Room of the Day: A Small Bath With Big Ideas and a Bold Look
http://www.decor-ideas.org 06/17/2015 21:13 Decor Ideas
Before the remodel of this home, this small, basement bathroom seemed to be an afterthought. “Previous owners had done the bare minimum for this room,” says interior designer Rachel Seldin of Seldin Design Studios. “And it was a watered-down brown color, so it was pretty grim and uninspiring.” Since the bath is adjacent to a playroom, it would obviously be kid territory, so Seldin knew uninspiring wouldn’t do. She transformed the awkward space with strong doses of color and pattern.
Room at a Glance
Who uses this room: A boy and a girl
Location: Mill Valley, California
Size: 40 square feet (3.7 square meters)
This room is shoehorned in the basement, and Seldin was charged with giving it a cosmetic makeover. Besides the small size and the muddy color palette, the first things she noticed were the room’s angles. The foundation had created a ledge that ran across the room from the floor to the bottom of the windows, and a soffit made for a unique angular ceiling plane. The designer decided a highly patterned, brightly colored wallpaper could take care of the major problems.
“I couldn’t disagree more with designers who think patterned wallpapers or dark wall colors make a room feel too busy or smaller,” she says. “In this room I think the pattern blurs the boundaries of the room and hides the angles.”
She made the wallpaper bathroom-ready by having it coated with a polyurethane sealer to protect it from steam and spills.
Wallpaper: Squiggle by Vivienne Westwood, Cole & Son
Kids use this room, and where you have children, you generally have colorful accessories like toothbrushes, barrettes and hair elastics. To keep the room from looking too cluttered when these elements were introduced, Seldin accented it with pops of bright colors: orange, yellow, green and pink.

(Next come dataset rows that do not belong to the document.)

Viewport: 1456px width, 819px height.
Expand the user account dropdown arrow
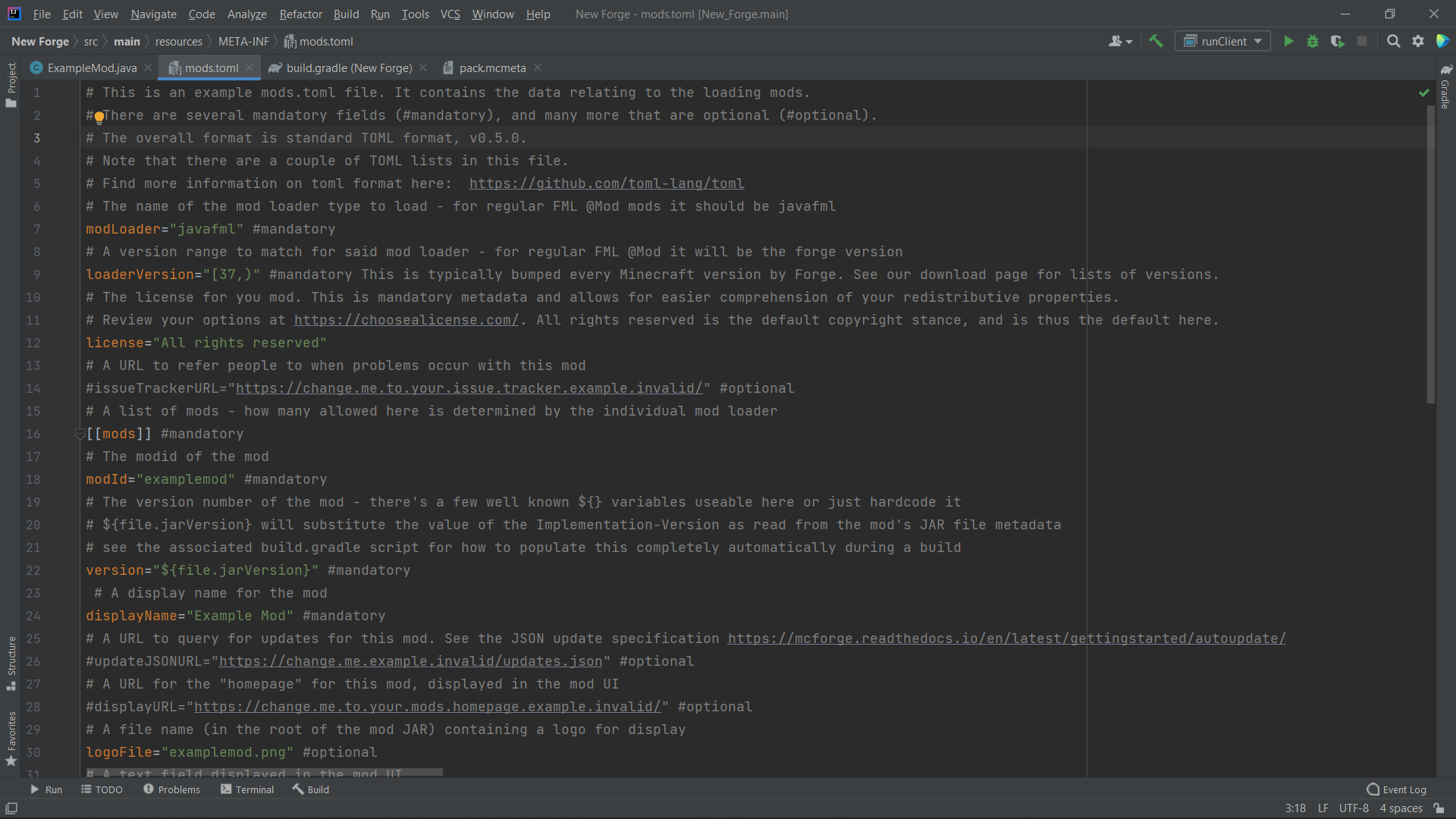1129,42
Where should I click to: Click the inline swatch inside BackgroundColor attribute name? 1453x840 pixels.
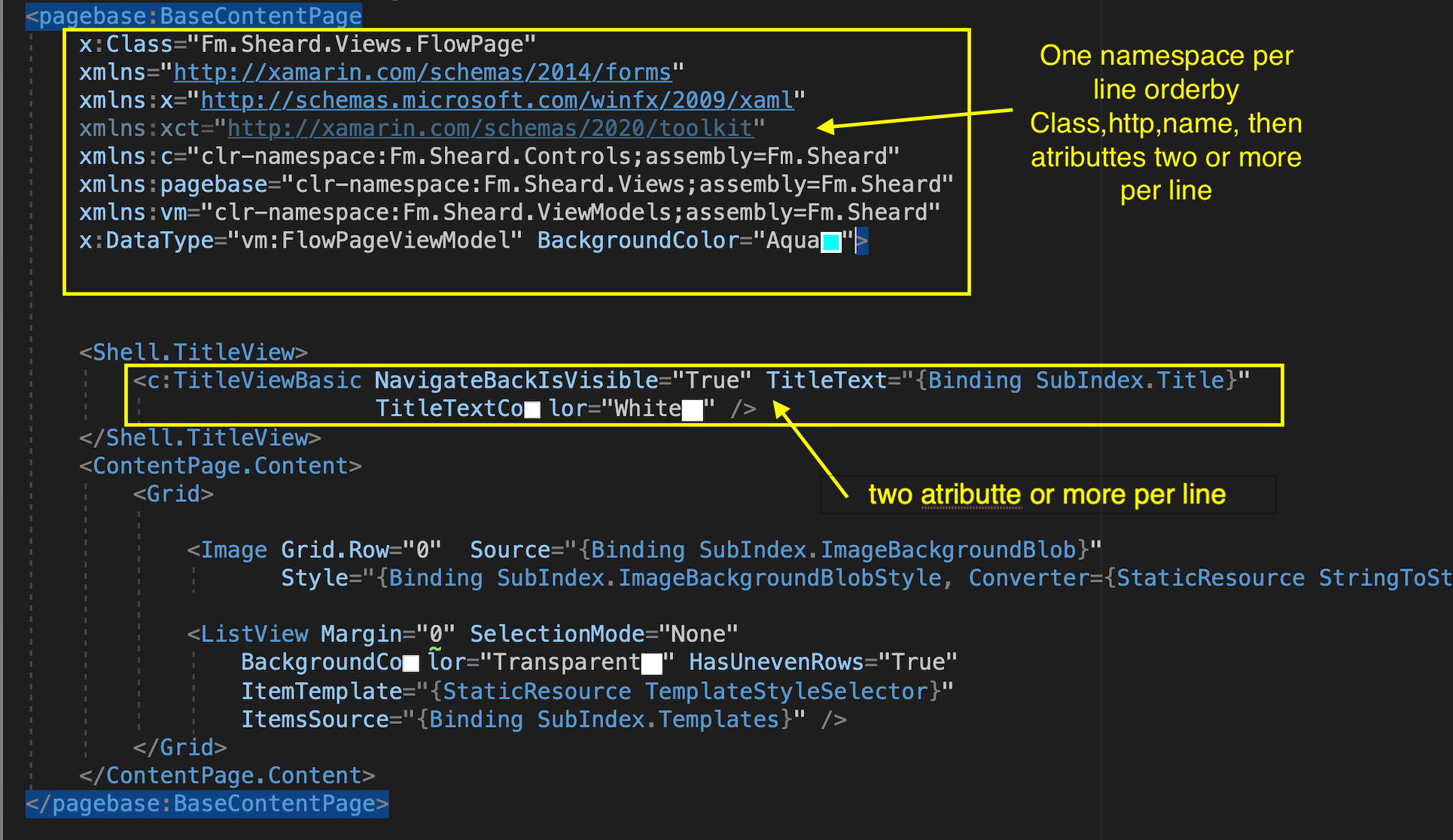410,662
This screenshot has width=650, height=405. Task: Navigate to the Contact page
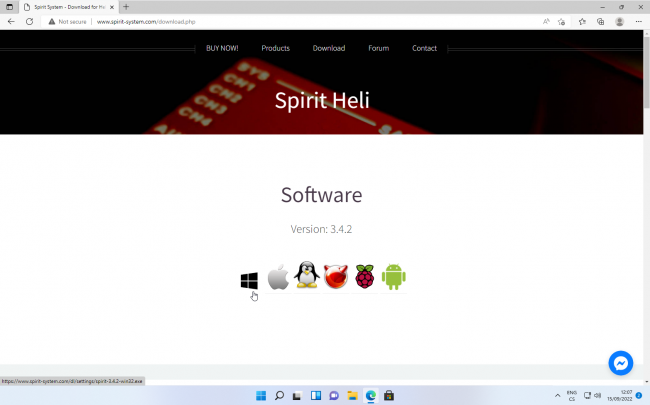coord(424,48)
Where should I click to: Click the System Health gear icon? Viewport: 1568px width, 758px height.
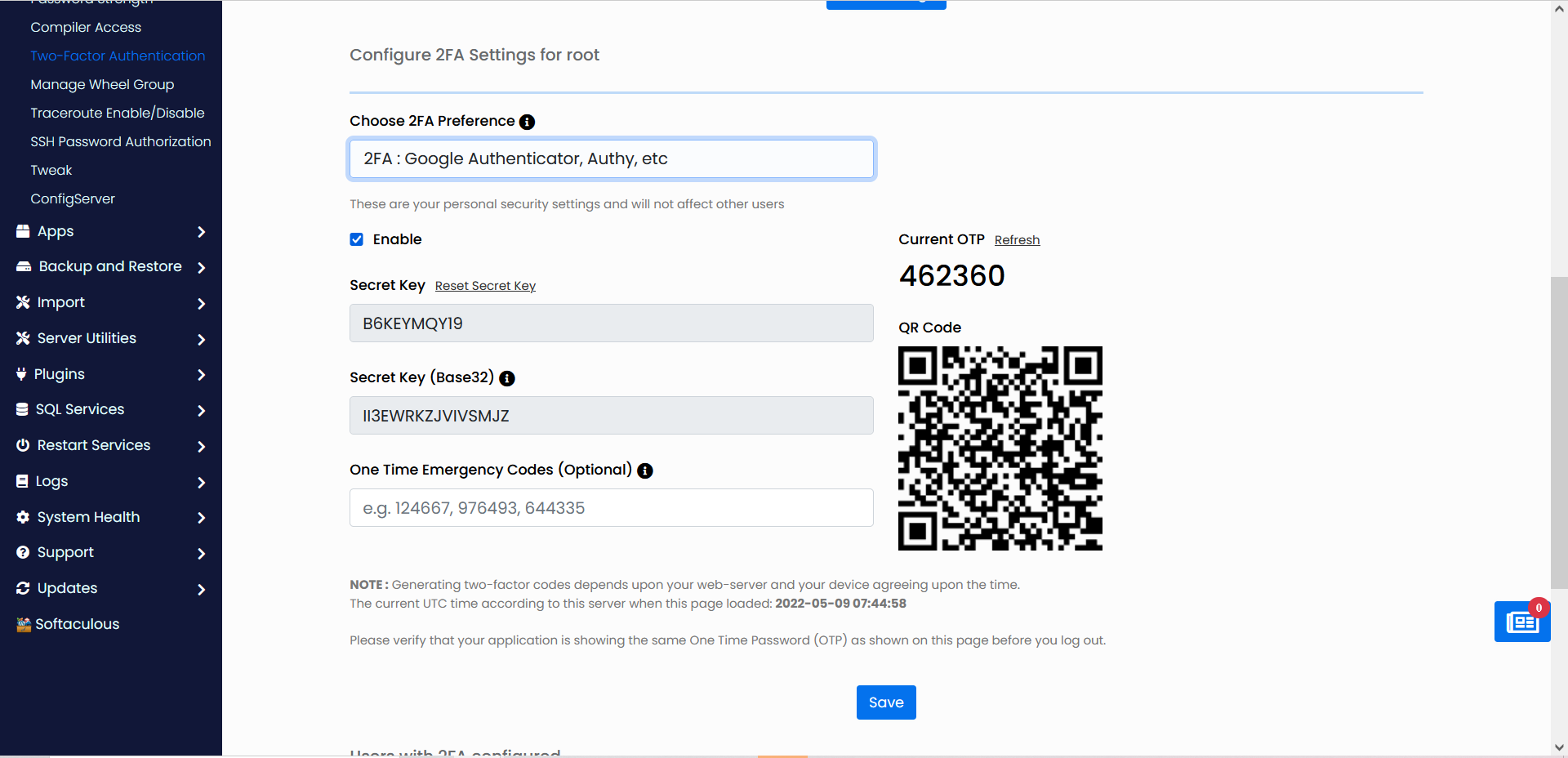pos(23,517)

Towel rack: Cost Plus World Market; towel hooks: Room & Board
A storage cubby is orange-red, and the hooks around the room are an array of colors.
By tiling the ledge created by the foundation, the designer provided something of a secondary countertop. “I have never liked putting things on a painted surface,” she says. “The tile makes it no problem to put bottles or damp towels here.”
Tile: Ceramic Tile Design
Put together, the new elements bring fluid movement and a whimsical nature to the room. “I think it fits the personality of the kids who use it,” Seldin says.